Dictation for the Rest of Us — Built by Apple, Not the Government
I composed this column using what might as well be a new computer.
It really isn't new at all. In fact, it's only a few months away from the expiration of its extended warranty. Incredibly, a $20 system upgrade has transformed it into a heretofore unimaginable powerhouse.
It's likely that most readers here don't know that I have been a big fan of Apple's Macintosh for 27 years, going back to before the things even had hard drives. Back then, Arthur Young, where I worked, was the only one of the then-Big Eight CPA firms using Macs for anything meaningful (it might have had -- cough-cough -- something to do with the fact that Apple was a client). Those who have known me for a long time certainly remember that many years ago I was often a pain in the rear end about how technologically superior Macs were at the time (because they were).
My preference for Macs is by no means the same thing as saying that I'm a big fan of Apple itself, or even a blinders-on acolyte of its late founder Steve Jobs. As a company, it seems that Apple has been too quick to claim full credit for things others largely developed, and far too eager to legally harass and intimidate critics and "leakers." Al Gore's continued presence on the company's Board of Directors is more than a little disturbing. As much as one can't help but be impressed to the point of awe with the development, marketing, and commercial success of the iPod, iPhone, and iPad, I've never been crazy about and don't own any of them, and am among the few holdouts who believe that phones should primarily be for conversation.
Until Saturday, I had begun to think of my current Mac as a nice machine that does a serviceable but insufficiently swift job of helping me get things done -- quite a bit better than most Windows-based machines ever could, but not really cutting edge. Then I installed Mountain Lion.

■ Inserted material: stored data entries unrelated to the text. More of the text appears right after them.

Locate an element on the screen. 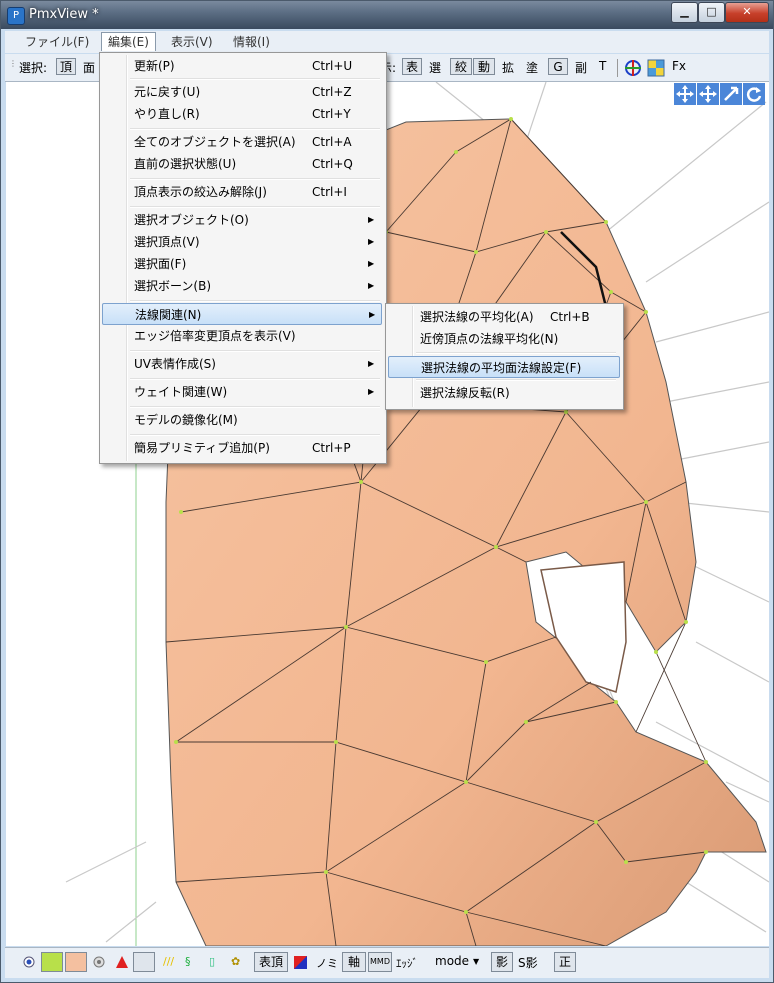 The height and width of the screenshot is (983, 774). menu-item-shortcut: Ctrl+I is located at coordinates (330, 192).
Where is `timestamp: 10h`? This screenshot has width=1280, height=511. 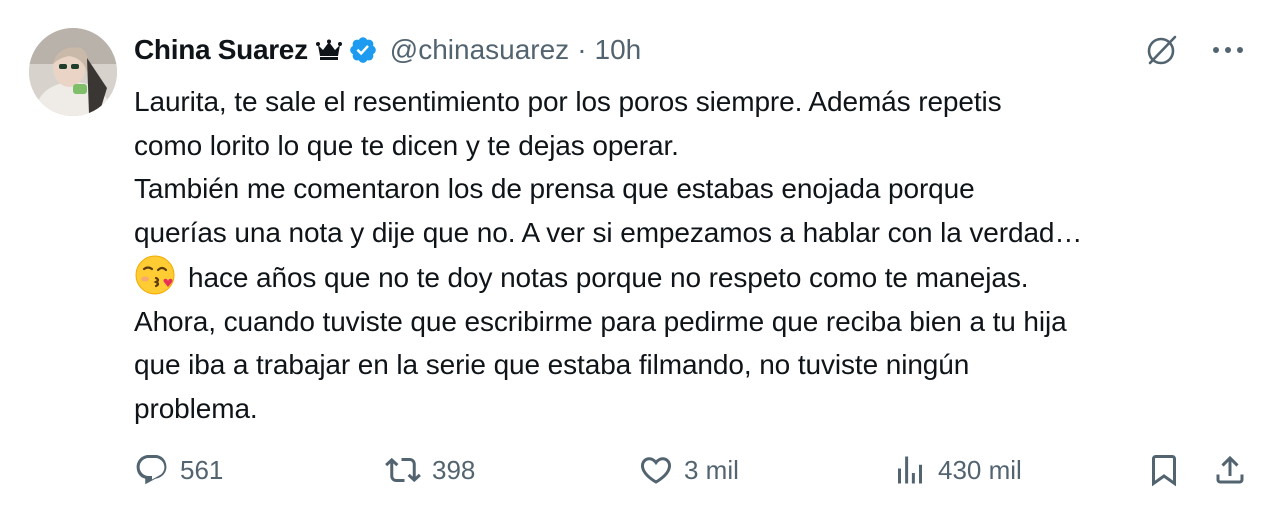 timestamp: 10h is located at coordinates (618, 50).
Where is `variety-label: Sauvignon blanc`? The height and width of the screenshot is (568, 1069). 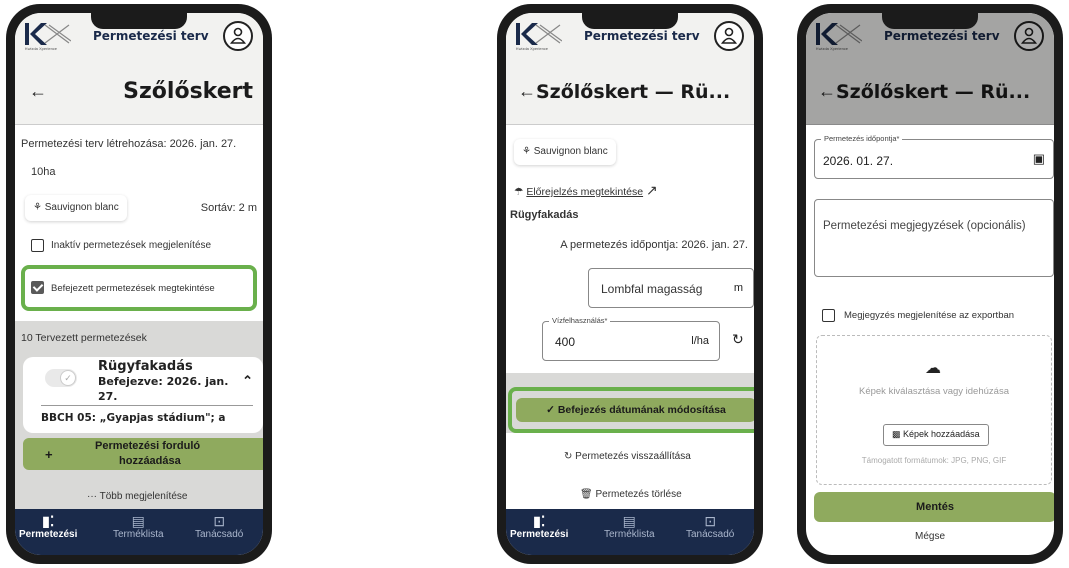
variety-label: Sauvignon blanc is located at coordinates (570, 152).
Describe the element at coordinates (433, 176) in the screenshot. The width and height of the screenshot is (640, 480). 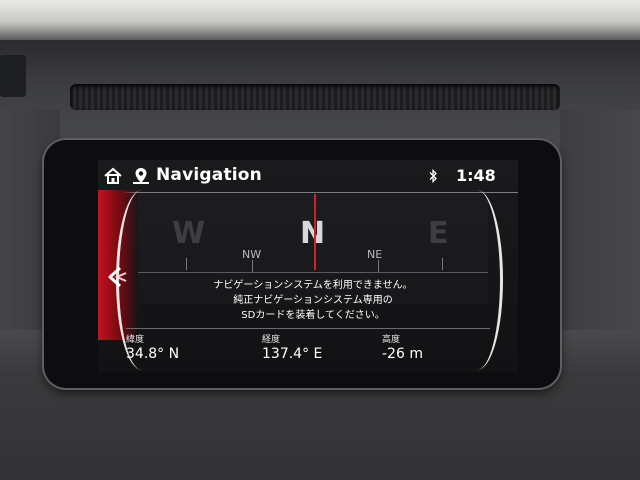
I see `bluetooth-icon` at that location.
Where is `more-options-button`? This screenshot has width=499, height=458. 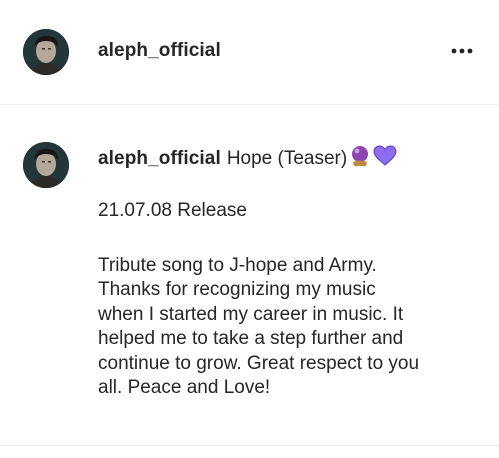 more-options-button is located at coordinates (462, 51).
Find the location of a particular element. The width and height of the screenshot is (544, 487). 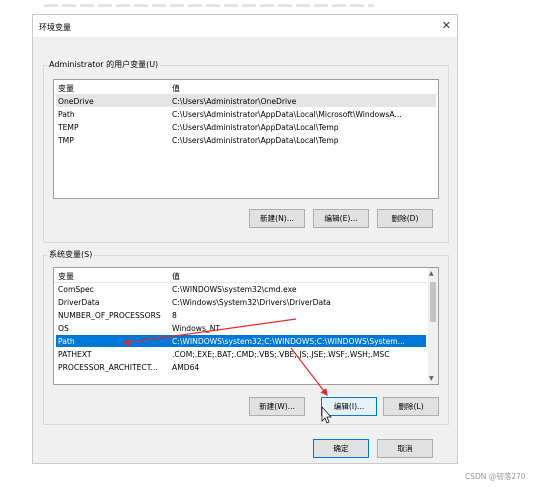

annotation-arrow-down is located at coordinates (309, 372).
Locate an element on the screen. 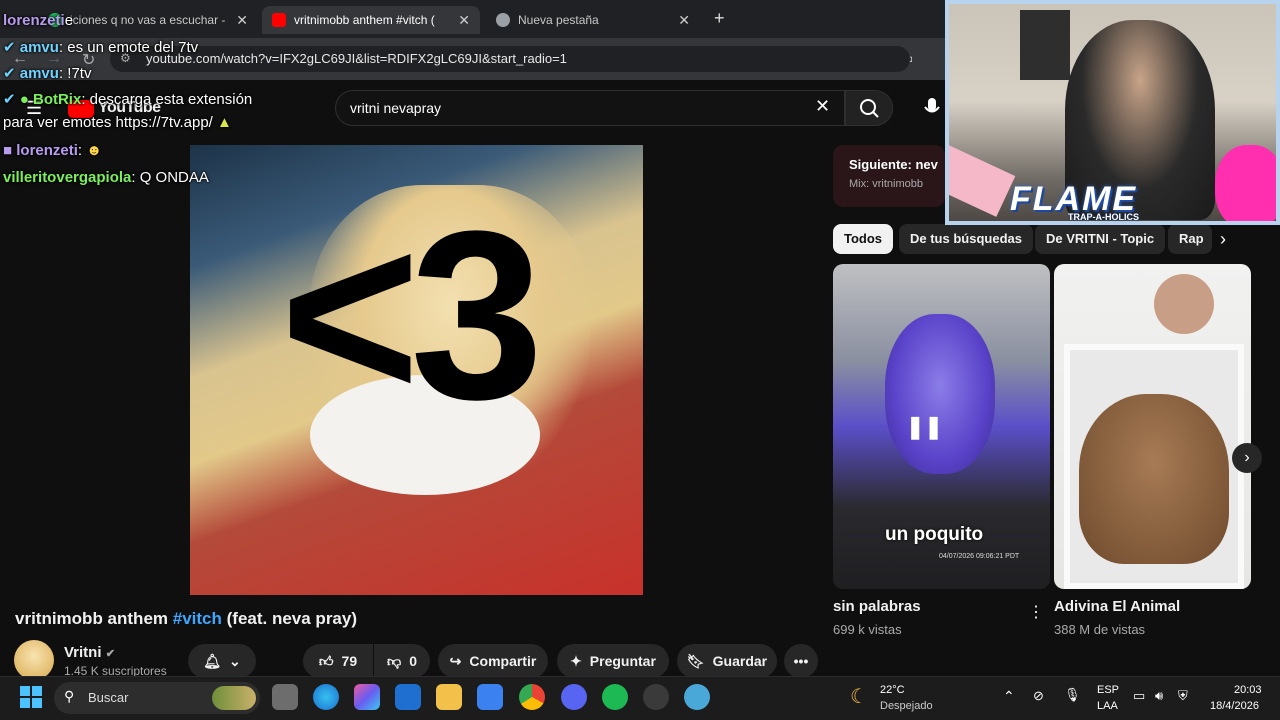 The image size is (1280, 720). tab-label: vritnimobb anthem #vitch ( is located at coordinates (364, 20).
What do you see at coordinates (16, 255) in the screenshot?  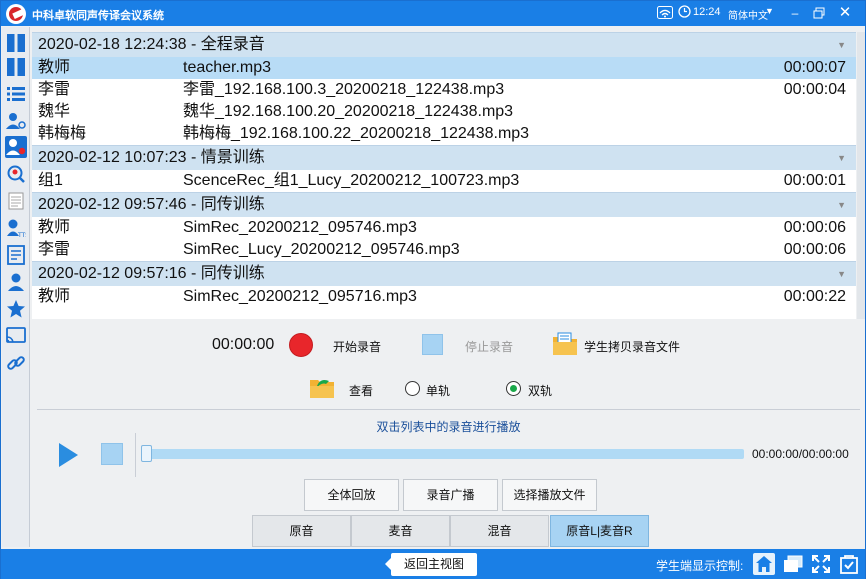 I see `checklist-icon` at bounding box center [16, 255].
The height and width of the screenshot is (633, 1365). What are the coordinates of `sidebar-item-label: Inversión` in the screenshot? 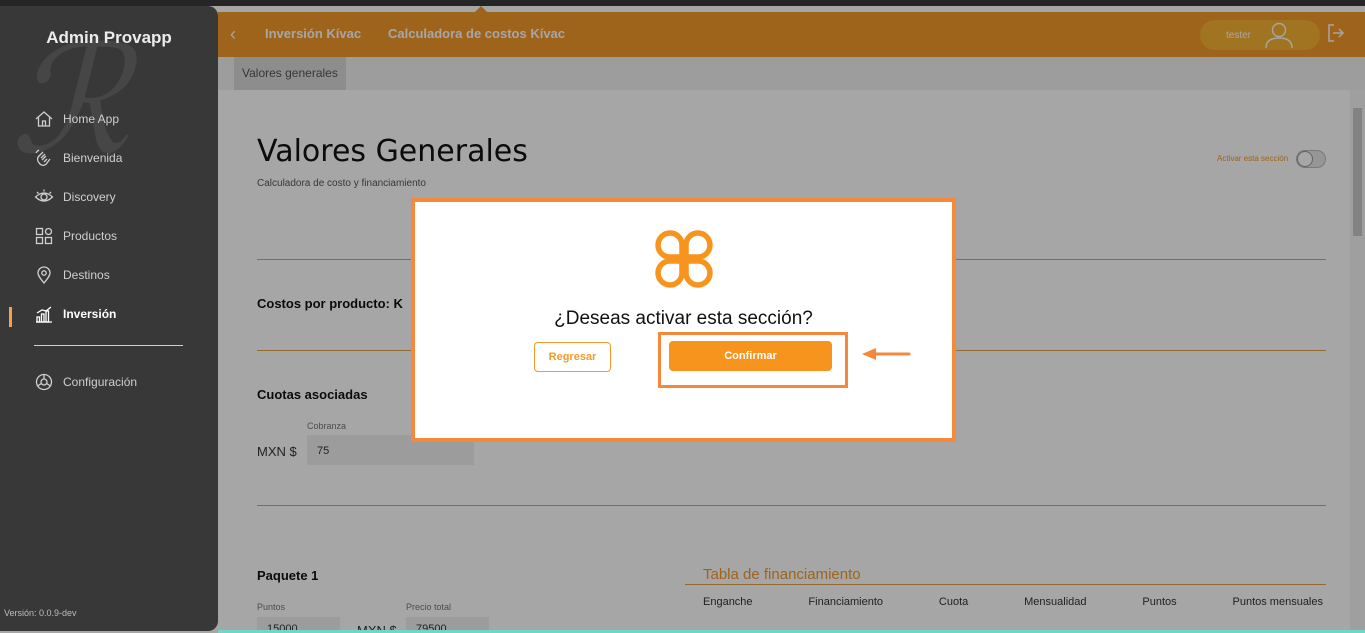 It's located at (90, 314).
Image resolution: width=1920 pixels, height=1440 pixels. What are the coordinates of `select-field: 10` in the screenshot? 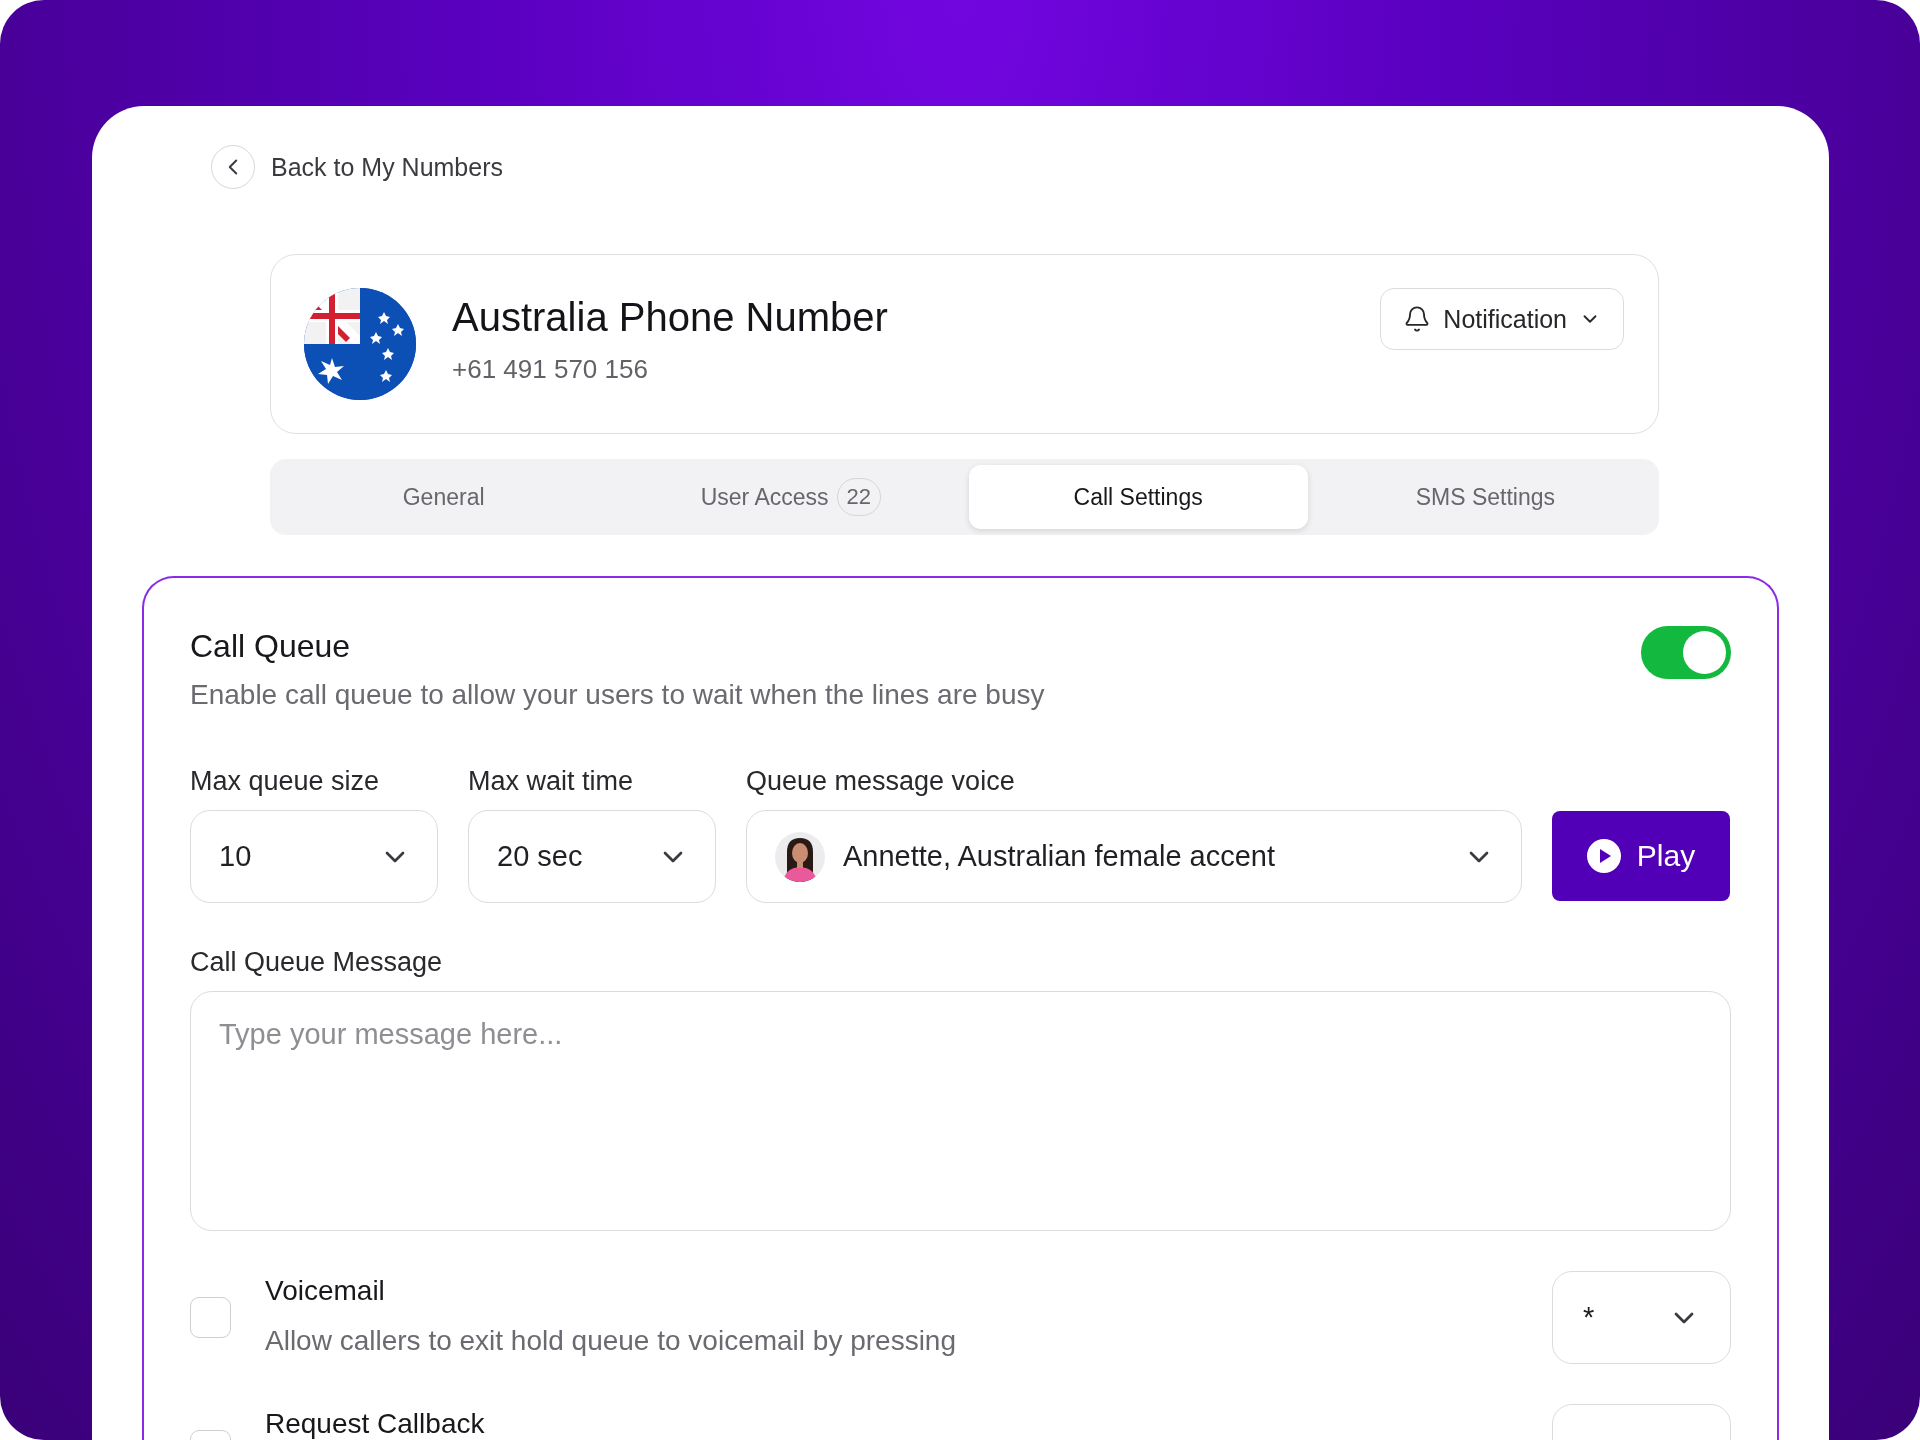 It's located at (314, 856).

Somehow, even on a clunky old MacBook like mine, virtually every task moves far more quickly than on any Mac I've ever owned, even brand new ones straight out of the box. That alone was easily worth twenty bucks and an hours-long download on a pretty fast Internet connection. (Confession: Part of my reaction to the speed improvement was the spoiled user's lament: "Where the heck have you guys been the past two years?" Users -- can't live with 'em, can't live without 'em.)
The speed improvement is really nice. But, at the risk of being seen as applying for readmission to the cult, Mountain Lion's dictation program is truly transcendent and insanely great (there I go).
Using it is ridiculously simple. First, make a one-time selection to enable dictation in System Preferences. Then, with your cursor appropriately placed in a program or form's entry area, press the Function (fn) key twice. A small dictation icon pointing to where your text will begin when you start speaking appears. To interrupt dictation after speaking for a while to collect your thoughts, press the Function key once; what you've said thus far will appear. Press the Function key again when you're ready to resume. To end dictation, press the Function key twice or click "Done" in the dictation icon. That's all there is to it.
Compare that to what one must do to get dictation working (sort of) in Windows 7: Select speech recognition; set up microphone; take speech tutorial; and train your computer to better understand you.